▼

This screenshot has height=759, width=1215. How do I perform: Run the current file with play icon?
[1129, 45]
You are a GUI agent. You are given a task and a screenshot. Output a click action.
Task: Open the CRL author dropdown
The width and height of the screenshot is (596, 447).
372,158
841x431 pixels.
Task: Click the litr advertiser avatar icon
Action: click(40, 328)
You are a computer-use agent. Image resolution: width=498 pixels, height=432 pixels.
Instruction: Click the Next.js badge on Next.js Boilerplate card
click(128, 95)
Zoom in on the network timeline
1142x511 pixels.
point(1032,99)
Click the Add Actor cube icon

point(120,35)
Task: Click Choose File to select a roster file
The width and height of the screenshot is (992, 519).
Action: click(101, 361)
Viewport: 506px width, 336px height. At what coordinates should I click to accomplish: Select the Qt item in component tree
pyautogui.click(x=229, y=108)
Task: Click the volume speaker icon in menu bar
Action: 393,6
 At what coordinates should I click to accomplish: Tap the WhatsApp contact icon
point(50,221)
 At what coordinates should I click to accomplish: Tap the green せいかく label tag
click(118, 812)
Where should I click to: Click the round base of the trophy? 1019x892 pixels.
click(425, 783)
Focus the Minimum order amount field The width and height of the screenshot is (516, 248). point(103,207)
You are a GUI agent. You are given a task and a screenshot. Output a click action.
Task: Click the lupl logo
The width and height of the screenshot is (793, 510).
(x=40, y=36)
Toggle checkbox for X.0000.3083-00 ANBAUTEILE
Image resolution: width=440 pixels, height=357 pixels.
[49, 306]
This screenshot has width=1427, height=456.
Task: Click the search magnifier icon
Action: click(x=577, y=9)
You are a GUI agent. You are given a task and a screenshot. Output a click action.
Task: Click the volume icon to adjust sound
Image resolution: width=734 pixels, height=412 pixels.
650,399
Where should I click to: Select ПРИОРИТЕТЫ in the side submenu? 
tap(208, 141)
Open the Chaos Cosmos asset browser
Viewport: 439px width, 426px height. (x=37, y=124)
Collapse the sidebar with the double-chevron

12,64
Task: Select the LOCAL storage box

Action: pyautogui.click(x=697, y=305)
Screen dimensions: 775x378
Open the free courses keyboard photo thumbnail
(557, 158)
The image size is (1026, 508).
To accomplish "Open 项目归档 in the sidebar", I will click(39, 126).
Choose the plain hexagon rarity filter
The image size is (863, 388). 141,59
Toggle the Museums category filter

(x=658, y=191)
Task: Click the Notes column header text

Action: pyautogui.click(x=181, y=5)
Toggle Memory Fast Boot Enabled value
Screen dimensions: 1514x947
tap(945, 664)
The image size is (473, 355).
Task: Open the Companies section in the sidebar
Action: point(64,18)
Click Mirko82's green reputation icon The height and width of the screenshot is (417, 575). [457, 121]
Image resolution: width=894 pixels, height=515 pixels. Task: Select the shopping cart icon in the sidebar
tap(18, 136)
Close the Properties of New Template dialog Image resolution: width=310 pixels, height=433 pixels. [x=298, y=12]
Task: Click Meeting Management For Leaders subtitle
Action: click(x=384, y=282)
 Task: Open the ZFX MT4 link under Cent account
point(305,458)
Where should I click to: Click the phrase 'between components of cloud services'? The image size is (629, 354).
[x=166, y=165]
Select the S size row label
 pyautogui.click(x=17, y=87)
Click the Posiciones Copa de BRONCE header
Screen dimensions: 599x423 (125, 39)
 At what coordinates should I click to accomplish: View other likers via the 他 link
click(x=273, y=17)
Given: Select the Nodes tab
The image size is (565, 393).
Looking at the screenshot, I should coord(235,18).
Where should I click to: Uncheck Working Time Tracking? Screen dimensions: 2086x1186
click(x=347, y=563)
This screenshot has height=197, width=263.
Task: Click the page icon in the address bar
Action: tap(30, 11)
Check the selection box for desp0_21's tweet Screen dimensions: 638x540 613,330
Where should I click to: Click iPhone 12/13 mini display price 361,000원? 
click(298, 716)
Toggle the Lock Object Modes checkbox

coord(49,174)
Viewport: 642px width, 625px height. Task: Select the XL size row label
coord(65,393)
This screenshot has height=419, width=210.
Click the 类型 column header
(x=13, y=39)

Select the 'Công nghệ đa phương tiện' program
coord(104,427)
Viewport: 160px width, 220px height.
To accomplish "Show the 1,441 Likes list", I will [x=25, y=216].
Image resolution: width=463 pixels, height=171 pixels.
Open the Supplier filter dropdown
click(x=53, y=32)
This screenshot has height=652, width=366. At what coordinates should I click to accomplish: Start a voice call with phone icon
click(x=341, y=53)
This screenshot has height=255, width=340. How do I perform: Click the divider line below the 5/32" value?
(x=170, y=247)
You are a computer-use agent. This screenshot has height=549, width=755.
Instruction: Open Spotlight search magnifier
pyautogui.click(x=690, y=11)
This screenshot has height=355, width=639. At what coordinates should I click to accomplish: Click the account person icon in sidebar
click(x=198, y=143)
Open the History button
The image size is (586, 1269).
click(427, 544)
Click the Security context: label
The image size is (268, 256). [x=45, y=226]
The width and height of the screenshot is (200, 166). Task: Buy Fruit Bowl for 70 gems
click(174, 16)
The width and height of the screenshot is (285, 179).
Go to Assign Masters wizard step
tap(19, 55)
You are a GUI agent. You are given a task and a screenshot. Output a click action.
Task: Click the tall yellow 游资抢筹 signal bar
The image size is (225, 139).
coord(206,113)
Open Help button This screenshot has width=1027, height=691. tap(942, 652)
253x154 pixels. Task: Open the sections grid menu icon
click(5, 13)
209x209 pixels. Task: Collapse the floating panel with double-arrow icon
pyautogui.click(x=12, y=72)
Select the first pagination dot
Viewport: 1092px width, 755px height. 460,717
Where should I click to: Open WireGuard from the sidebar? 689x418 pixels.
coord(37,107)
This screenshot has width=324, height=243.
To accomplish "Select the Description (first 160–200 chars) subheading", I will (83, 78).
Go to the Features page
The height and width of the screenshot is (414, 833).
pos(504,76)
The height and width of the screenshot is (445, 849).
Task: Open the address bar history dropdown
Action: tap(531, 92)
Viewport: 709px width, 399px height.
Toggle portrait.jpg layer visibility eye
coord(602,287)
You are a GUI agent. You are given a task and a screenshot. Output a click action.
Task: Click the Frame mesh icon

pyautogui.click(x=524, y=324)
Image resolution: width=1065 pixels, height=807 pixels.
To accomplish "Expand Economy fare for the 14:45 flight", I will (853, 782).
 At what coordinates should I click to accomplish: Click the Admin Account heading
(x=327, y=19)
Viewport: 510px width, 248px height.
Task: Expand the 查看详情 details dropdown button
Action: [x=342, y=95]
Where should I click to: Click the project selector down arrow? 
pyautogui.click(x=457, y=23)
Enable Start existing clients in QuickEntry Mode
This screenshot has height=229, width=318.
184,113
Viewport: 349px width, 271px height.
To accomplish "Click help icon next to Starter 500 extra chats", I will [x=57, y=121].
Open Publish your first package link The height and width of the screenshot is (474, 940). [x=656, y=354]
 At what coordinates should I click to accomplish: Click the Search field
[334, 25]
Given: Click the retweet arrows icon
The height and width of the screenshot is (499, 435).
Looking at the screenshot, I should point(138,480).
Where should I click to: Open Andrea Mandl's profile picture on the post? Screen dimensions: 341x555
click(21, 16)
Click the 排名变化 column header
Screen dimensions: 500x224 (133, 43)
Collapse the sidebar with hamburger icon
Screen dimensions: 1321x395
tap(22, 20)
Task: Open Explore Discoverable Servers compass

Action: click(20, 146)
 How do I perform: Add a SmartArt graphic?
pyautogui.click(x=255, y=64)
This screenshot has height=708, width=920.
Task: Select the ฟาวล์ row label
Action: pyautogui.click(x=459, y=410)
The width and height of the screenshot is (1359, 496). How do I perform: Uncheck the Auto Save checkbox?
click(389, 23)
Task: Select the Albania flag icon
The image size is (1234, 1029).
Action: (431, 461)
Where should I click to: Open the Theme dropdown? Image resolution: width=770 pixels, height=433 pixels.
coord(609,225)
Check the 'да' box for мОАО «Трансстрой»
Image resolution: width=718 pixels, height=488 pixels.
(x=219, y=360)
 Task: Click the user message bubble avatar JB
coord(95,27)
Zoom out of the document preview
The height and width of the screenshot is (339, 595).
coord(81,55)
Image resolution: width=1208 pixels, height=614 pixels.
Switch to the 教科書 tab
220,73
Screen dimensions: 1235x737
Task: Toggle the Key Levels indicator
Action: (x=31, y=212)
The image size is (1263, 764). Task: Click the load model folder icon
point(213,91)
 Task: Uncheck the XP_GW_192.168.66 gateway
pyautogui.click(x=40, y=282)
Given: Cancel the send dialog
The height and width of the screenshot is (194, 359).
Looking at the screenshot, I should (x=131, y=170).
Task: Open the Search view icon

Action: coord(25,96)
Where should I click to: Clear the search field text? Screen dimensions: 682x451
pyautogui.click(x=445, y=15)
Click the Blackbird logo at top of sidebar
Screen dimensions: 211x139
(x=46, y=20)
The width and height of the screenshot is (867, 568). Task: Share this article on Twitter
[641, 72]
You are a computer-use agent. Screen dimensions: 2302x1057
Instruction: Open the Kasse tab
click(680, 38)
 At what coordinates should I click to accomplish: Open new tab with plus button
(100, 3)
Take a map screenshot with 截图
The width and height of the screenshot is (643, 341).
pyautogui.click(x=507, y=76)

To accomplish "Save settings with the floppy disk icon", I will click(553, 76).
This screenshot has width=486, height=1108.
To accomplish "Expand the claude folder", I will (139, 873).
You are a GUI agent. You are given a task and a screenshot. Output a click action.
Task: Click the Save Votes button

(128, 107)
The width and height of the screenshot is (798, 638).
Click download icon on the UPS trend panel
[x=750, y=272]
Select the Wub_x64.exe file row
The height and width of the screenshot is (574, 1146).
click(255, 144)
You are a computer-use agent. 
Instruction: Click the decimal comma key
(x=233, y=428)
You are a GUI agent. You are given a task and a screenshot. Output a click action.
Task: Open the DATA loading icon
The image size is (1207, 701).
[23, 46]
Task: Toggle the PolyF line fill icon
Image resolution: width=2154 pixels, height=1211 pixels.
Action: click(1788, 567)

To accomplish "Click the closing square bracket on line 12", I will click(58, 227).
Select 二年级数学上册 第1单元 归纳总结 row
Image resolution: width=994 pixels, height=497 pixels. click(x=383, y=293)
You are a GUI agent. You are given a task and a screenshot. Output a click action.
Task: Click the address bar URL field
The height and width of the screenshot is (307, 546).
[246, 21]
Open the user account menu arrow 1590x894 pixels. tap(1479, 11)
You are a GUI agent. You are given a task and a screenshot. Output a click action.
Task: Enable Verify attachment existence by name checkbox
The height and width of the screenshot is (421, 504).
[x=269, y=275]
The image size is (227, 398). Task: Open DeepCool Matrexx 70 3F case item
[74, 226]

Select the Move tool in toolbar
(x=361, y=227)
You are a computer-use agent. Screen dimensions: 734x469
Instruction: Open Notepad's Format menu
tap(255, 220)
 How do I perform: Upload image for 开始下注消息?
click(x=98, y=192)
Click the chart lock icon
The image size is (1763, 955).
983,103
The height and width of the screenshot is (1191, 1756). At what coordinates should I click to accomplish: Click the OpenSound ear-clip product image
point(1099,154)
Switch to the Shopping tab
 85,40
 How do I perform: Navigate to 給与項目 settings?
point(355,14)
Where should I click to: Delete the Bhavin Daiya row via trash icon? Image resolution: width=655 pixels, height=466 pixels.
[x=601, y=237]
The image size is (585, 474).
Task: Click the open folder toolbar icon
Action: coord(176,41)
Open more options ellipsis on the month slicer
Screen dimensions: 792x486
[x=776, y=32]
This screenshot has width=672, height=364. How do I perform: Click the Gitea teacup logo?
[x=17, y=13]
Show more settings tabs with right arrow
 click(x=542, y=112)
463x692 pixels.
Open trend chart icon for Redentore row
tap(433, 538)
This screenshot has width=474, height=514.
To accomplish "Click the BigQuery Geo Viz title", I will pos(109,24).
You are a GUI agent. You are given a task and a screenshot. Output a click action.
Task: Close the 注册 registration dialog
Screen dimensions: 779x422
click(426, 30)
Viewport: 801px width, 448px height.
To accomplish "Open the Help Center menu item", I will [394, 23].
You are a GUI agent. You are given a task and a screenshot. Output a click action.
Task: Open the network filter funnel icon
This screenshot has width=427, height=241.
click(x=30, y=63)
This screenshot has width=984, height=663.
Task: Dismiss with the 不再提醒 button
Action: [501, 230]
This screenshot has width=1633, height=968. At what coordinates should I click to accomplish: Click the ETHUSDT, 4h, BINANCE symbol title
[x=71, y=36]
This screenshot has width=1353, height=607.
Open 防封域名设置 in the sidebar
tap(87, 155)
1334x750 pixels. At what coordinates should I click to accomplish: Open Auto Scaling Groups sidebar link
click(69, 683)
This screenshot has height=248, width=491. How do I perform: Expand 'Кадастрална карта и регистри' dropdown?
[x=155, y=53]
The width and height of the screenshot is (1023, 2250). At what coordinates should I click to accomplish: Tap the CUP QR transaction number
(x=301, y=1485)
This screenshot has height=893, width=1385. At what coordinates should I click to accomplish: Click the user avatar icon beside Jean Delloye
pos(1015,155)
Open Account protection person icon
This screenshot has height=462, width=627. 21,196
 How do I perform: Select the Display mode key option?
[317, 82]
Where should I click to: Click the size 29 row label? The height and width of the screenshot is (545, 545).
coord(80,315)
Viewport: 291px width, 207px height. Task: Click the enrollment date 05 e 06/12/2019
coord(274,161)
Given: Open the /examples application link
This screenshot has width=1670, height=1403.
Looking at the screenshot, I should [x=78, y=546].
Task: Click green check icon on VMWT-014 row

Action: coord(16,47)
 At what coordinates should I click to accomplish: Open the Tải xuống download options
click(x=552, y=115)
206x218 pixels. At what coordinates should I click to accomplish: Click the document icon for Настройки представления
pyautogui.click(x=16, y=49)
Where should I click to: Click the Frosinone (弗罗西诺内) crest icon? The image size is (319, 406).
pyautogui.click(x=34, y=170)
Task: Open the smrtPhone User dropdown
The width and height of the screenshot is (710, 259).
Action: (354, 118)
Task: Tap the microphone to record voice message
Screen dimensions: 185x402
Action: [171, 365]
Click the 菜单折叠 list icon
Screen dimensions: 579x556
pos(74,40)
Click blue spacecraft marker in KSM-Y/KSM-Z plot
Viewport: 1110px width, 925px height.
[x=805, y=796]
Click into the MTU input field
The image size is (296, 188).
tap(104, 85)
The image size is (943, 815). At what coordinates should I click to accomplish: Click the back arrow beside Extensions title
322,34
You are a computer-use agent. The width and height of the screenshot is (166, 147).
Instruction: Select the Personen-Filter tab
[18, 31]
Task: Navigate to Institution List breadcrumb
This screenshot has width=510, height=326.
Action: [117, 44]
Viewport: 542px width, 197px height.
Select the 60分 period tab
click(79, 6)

▲

* **Directive**: Quote everything from the beginning of the material down to the line containing "Action: click(40, 328)", with that line included.

* **Result of the task**:
This screenshot has height=759, width=1215. How do I perform: Run the current file with play icon?
[1129, 45]
You are a GUI agent. You are given a task and a screenshot. Output a click action.
Task: Open the CRL author dropdown
The width and height of the screenshot is (596, 447).
372,158
841x431 pixels.
Task: Click the litr advertiser avatar icon
Action: click(40, 328)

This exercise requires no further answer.